NEW YORK, USA – Swedish climate activist, Greta Thunberg, addressed the opening of the UN climate action summit 2019, “will be watching you,” Thunbery said. “You are failing us, But the young people are starting to understand your betrayal. The eyes of all future generations are upon you, and if you choose to fail us, I say, we will never forgive you.”
Profiting from sustainability
The private sector had a chance to demonstrate how it can bring about real positive change, when 87 major companies, with a combined market capitalization of over US$2.3 trillion, over 4.2 million employees, and annual direct emissions equivalent to 73 coal-fired power plants, committed to setting climate targets across their operations.
These businesses include well-known brands such as Burberry, Danone, Ericsson, Electrolux, IKEA, and Nestlé. A number of these companies went a step further, by committing to “science-based targets”, which means that their corporate emissions cuts can be independently assessed.
Speaking at the UN global compact private sector forum, Anand Mahindra, chairman of the Mahindra Group, an Indian multinational conglomerate with over 200,000 employees, said that more and more business leaders are waking up to the fact that sustainability and profit go together, and that climate action represents the biggest business opportunity of the next few decades.
In the finance sector, some of the world’s largest pension funds and insurers, responsible for directing more than $2 trillion in investments, have joined together to form the asset owner alliance, which committed to moving their portfolios to carbon-neutral investments by 2050. The members of the Alliance are already engaging with companies in which they are investing, to ensure that they are decarbonizing their business models.

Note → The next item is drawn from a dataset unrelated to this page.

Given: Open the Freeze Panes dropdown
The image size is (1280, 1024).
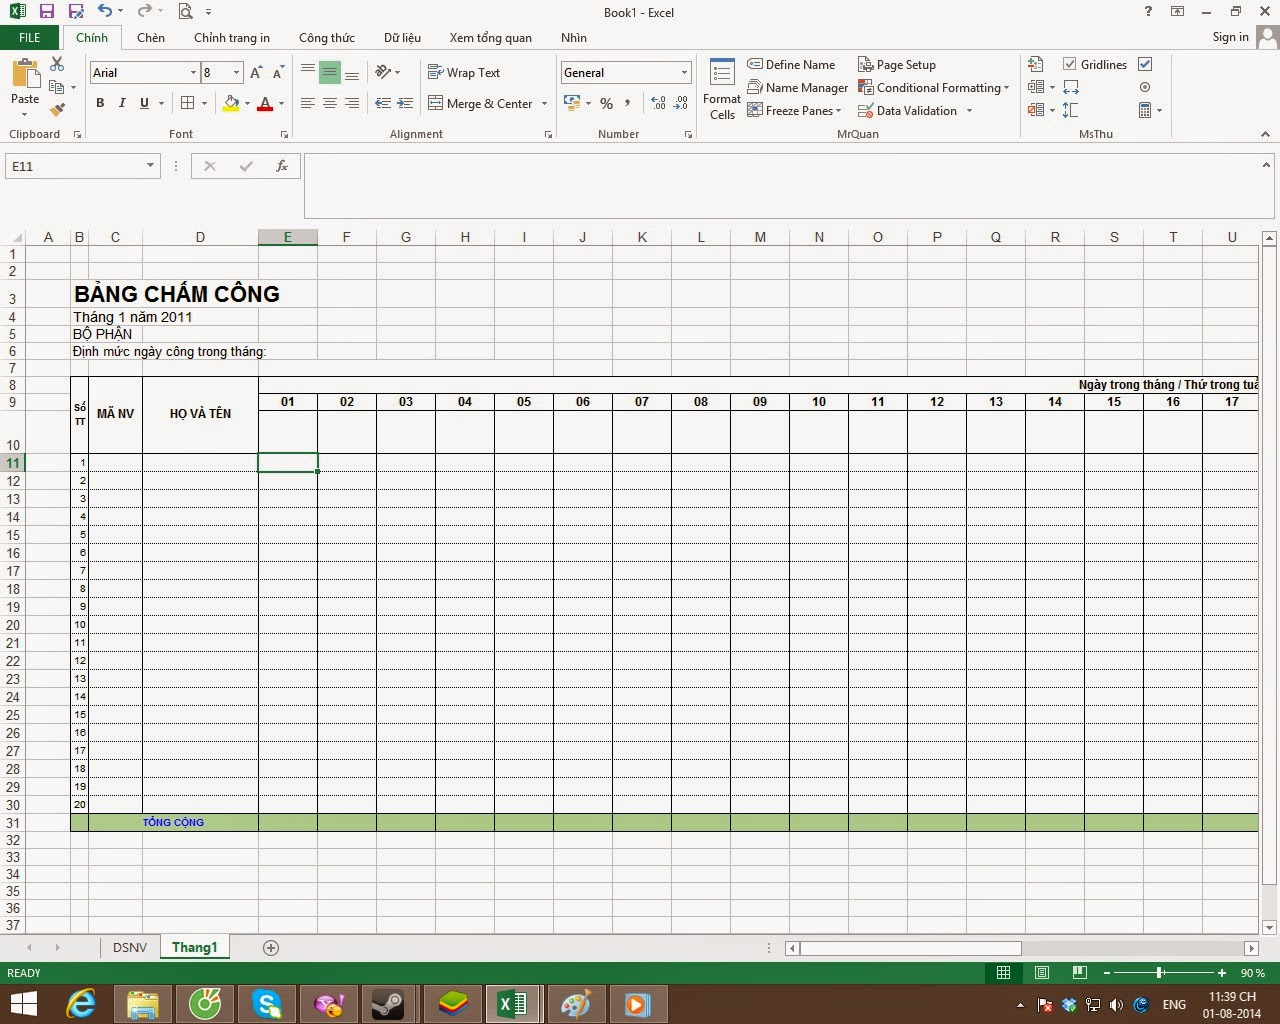Looking at the screenshot, I should 796,110.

Harrison Ford (actor and environmental activist) on the importance of rainforests during the UN climate action summit 2019, by firstname.lastname@example.org
Using the power of nature is believed to be one of the most effective and immediate ways to address the climate crisis. Strengthening natural ecosystems such as forests, for example, is one such solution: more forests means more capacity for carbon capture, and replanting mangrove forests provides an effective and cheap natural barrier against coastal floods and shoreline erosion.
Monday saw the launch of several initiatives designed to boost nature-based solutions. These include the global campaign for nature, which plans to conserve around 30 percent of the earth’s lands and oceans by 2030; a high-level panel for the sustainable ocean economy, which will build resilience for the ocean and marine-protected areas; and the Central African forest initiative promises to protect the region’s forest cover, which provides livelihoods for some 60 million people.
Cleaning up cities
It is now possible to construct buildings that are 100 percent net-zero carbon emitters, and the zero carbon buildings for all initiative is pledging to make all buildings – new build and existing – net zero carbon by 2050. This could potentially lead to a $1 trillion investment in developing countries, by 2030.
A total of 2000 cities committed to placing climate risk at the centre of their decision-making, planning and investments: this includes launching 1,000 bankable, climate-smart urban projects, and creating innovative financing mechanisms.
Tackling traffic congestion and pollution is the aim of the action towards climate friendly transport initiative, which includes actions to plan city development in a way that minimises travel, shift from fossil-fuelled vehicles to non-motorized and public transport, and increase the use of zero-emission technologies.